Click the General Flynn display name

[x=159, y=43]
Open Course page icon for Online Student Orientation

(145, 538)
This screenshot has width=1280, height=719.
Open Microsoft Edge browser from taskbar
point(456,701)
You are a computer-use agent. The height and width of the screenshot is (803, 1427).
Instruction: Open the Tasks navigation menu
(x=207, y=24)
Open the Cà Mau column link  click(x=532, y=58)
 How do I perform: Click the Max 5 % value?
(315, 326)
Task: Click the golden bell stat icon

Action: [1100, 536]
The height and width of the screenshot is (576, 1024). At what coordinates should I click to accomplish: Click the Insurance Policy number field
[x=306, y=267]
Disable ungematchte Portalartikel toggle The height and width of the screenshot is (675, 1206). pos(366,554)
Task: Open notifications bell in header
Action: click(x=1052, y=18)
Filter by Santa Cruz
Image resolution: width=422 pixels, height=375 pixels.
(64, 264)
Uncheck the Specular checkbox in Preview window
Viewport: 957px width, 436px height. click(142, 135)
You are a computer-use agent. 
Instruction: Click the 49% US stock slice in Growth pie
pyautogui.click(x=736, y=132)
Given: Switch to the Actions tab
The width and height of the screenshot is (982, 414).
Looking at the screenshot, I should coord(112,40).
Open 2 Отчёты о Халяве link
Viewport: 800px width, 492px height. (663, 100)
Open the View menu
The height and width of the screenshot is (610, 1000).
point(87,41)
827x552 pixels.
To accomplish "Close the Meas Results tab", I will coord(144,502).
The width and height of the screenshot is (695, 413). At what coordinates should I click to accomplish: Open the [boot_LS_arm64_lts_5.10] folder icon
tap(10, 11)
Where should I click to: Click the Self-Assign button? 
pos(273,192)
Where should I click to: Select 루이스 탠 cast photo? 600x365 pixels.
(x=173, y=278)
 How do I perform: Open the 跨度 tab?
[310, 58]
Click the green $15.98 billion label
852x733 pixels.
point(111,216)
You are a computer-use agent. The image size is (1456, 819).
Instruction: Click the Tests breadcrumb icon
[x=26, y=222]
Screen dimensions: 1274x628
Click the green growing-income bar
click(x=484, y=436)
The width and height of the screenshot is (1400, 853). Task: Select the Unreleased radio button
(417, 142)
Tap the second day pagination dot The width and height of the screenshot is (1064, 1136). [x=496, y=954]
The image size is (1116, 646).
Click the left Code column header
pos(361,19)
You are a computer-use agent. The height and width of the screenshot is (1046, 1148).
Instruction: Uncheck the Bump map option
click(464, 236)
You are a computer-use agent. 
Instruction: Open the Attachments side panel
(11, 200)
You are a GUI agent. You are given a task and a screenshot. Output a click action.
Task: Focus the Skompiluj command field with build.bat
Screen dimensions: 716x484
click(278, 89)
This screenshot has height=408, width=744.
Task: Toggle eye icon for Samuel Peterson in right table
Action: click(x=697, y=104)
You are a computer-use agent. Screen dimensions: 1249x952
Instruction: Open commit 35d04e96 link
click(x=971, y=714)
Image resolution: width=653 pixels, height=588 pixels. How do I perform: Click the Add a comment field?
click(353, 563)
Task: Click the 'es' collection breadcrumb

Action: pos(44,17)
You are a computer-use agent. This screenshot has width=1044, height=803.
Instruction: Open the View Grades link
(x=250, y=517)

◇ ◇ ◇

Please list the lines of the material from the one with "Click the green $15.98 billion label" to the one with "[x=26, y=222]" as a numbered list, leaving out blank lines.

1. Click the green $15.98 billion label
2. 852x733 pixels.
3. point(111,216)
4. You are a computer-use agent. The image size is (1456, 819).
5. Instruction: Click the Tests breadcrumb icon
6. [x=26, y=222]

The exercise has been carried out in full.